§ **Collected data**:
Start of Block

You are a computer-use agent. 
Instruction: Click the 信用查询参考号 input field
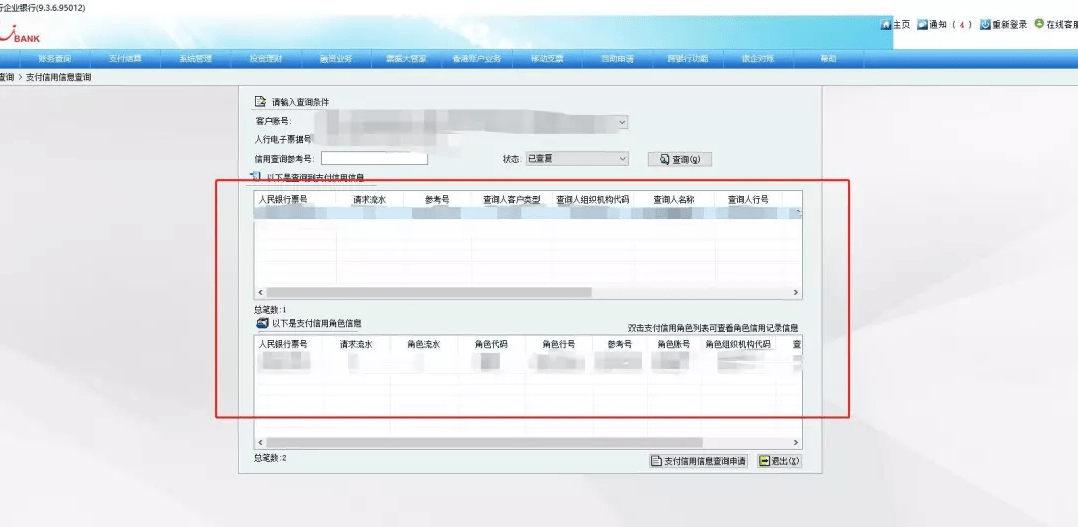tap(374, 159)
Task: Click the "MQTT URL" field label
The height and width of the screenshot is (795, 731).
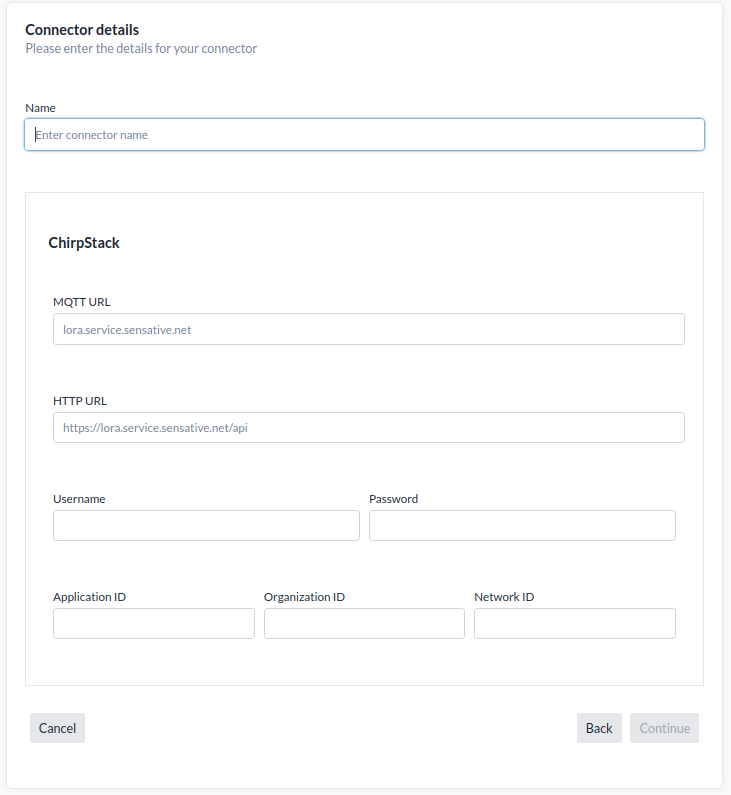Action: point(82,302)
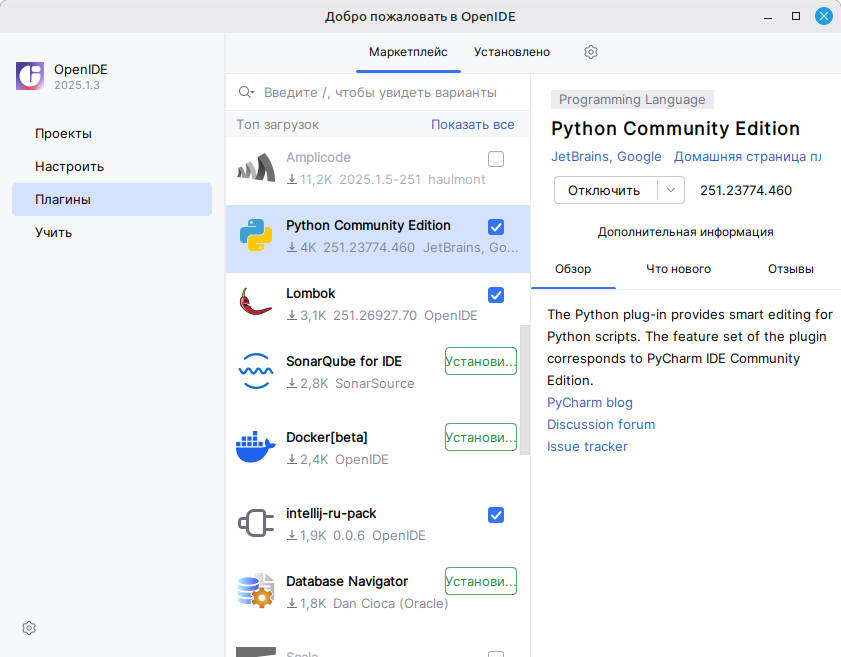Open search options magnifier dropdown

[x=246, y=92]
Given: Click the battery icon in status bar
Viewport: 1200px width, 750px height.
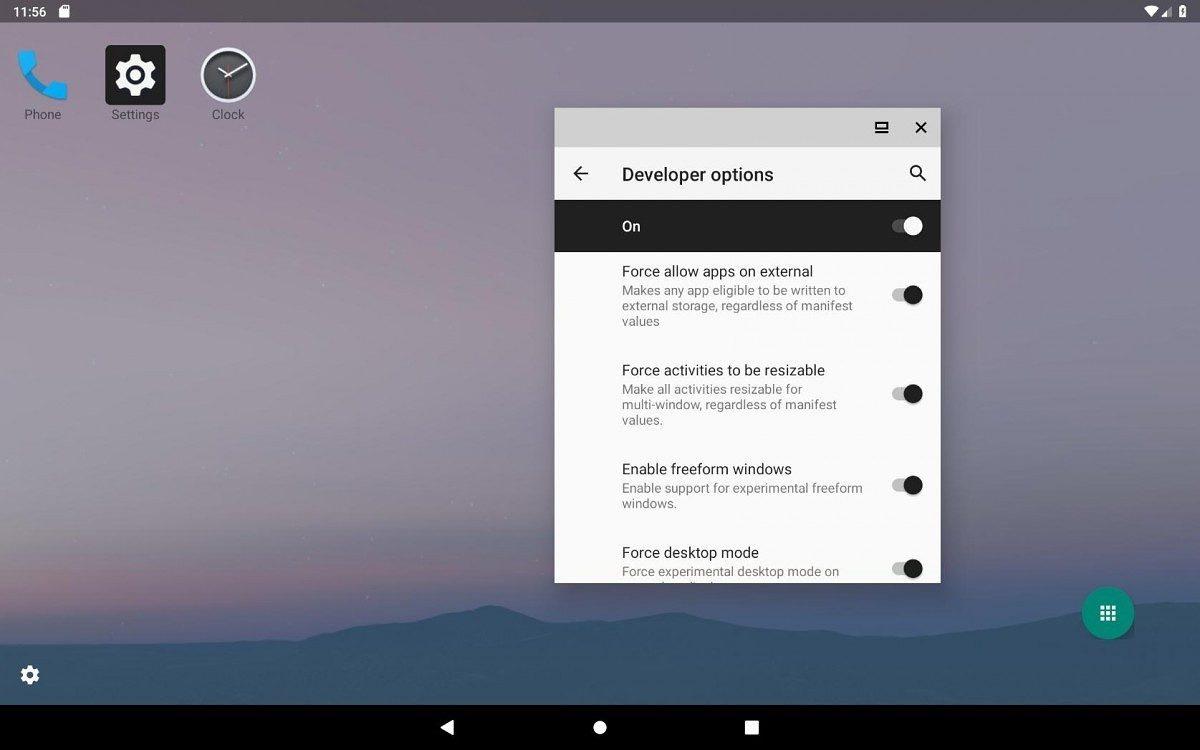Looking at the screenshot, I should pos(1183,11).
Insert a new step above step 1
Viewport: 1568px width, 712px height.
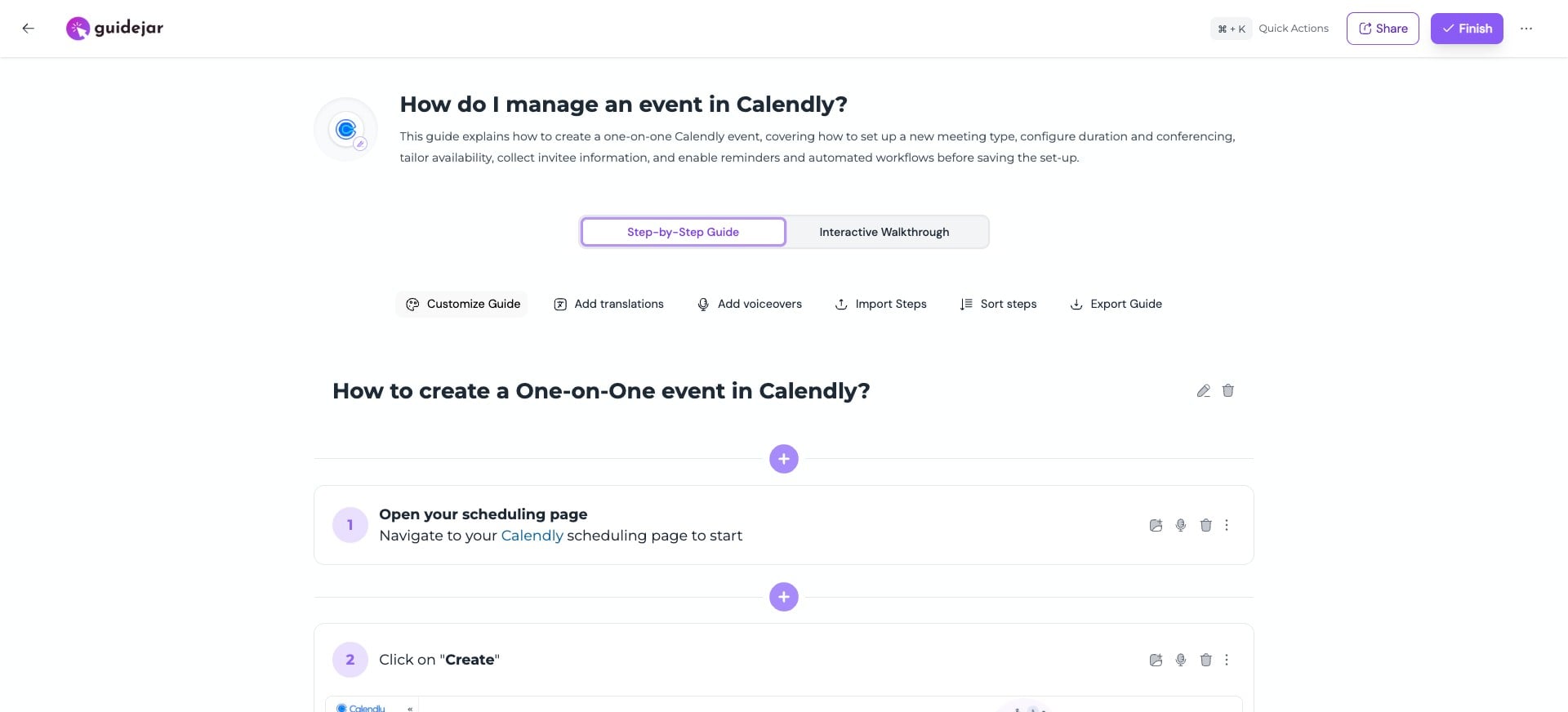[783, 458]
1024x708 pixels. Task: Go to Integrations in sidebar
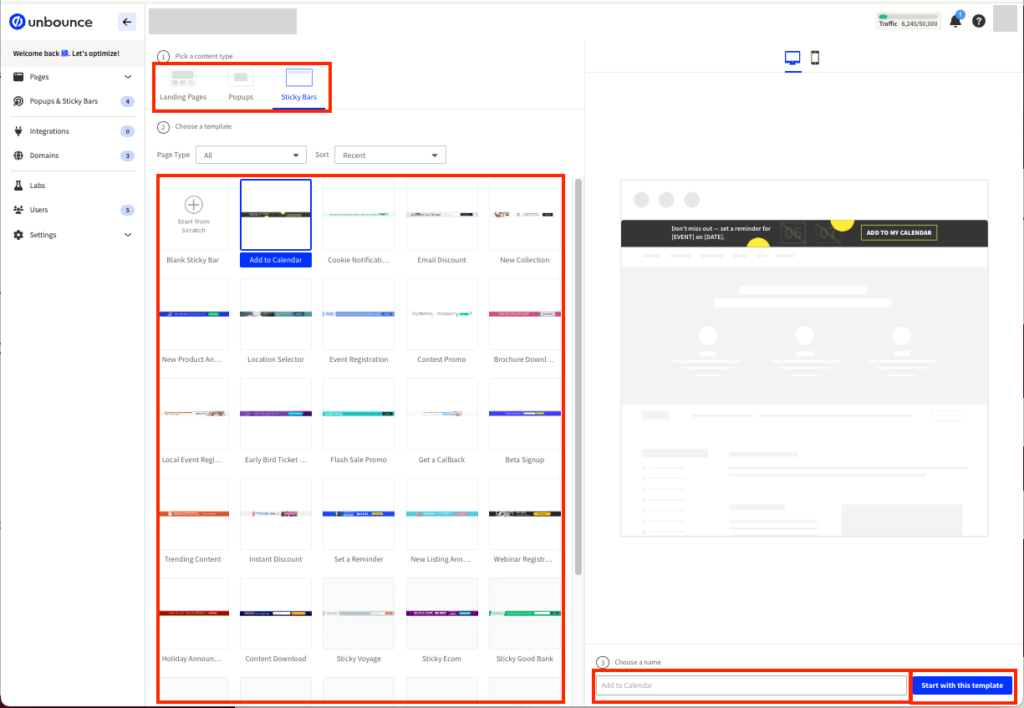(x=49, y=131)
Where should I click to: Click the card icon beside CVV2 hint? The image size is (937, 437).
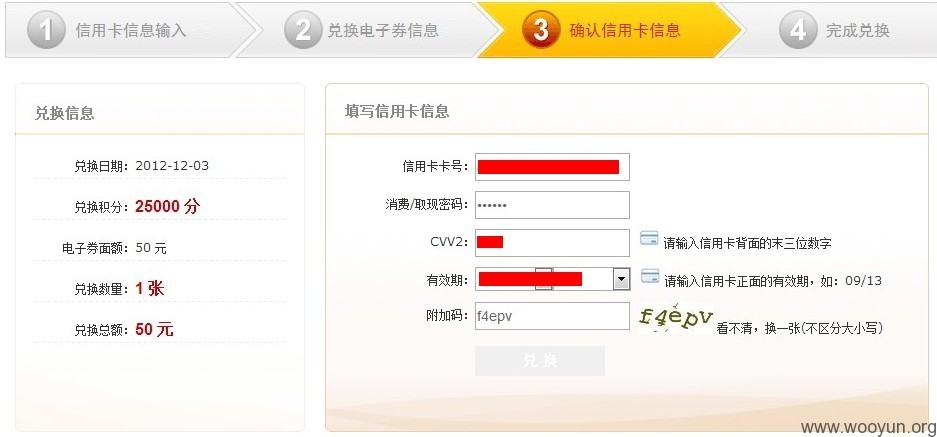[x=649, y=238]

End of Block

§ **About this task**:
Type out all the records verbatim, minus images.

§ **Problem solution**:
You are a computer-use agent. 
Instruction: Click the 信用查询参考号 input field
tap(374, 159)
Task: Click the "MQTT URL" field label
The height and width of the screenshot is (795, 731).
Action: point(82,302)
Open search options magnifier dropdown

[x=246, y=92]
Given: Click the battery icon in status bar
Viewport: 1200px width, 750px height.
Looking at the screenshot, I should pos(1183,11).
Insert a new step above step 1
Viewport: 1568px width, 712px height.
[783, 458]
1024x708 pixels. Task: Go to Integrations in sidebar
(x=49, y=131)
Where should I click to: Click the card icon beside CVV2 hint? The image size is (937, 437).
[x=649, y=238]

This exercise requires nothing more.